- [Task item]
What lines in the data below mention the string "arrow"? Copy them out.

- [Records shown]

┄┄┄┄┄┄┄┄┄┄┄┄┄┄┄┄┄┄┄┄

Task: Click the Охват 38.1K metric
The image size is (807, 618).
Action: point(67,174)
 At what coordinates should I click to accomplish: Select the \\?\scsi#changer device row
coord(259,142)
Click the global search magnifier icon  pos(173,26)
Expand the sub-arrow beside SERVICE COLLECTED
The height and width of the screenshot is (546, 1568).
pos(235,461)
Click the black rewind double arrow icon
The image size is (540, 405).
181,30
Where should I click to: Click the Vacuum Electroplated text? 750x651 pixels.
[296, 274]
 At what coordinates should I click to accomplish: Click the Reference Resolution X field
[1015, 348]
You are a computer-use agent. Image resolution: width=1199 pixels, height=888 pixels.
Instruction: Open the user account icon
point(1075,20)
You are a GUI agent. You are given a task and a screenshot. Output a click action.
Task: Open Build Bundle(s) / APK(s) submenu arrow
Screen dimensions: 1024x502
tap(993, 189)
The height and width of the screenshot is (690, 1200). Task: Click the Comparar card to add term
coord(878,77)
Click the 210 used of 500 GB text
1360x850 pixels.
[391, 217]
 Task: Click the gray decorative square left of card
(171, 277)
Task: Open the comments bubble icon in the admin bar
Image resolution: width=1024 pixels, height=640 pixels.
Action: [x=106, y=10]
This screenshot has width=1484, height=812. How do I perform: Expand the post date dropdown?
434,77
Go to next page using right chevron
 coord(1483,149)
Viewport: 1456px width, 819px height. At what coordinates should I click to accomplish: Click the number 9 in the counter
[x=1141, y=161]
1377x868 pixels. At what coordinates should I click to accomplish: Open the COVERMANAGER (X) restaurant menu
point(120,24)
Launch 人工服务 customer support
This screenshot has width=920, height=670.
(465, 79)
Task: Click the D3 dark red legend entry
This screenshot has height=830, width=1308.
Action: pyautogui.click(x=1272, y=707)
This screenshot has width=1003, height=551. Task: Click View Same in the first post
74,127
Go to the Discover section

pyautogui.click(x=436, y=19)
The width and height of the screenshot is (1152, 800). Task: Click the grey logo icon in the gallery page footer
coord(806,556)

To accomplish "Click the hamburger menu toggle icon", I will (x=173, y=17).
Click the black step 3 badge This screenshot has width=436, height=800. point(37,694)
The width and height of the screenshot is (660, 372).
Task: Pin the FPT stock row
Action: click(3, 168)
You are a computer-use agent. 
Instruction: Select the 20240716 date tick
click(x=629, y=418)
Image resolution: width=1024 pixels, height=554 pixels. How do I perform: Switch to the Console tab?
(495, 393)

┄┄┄┄┄┄┄┄┄┄┄┄┄┄┄┄┄┄┄┄

- [Task result]
Expand the sub-arrow beside SERVICE COLLECTED
Click the black rewind double arrow icon
Task: Open Build Bundle(s) / APK(s) submenu arrow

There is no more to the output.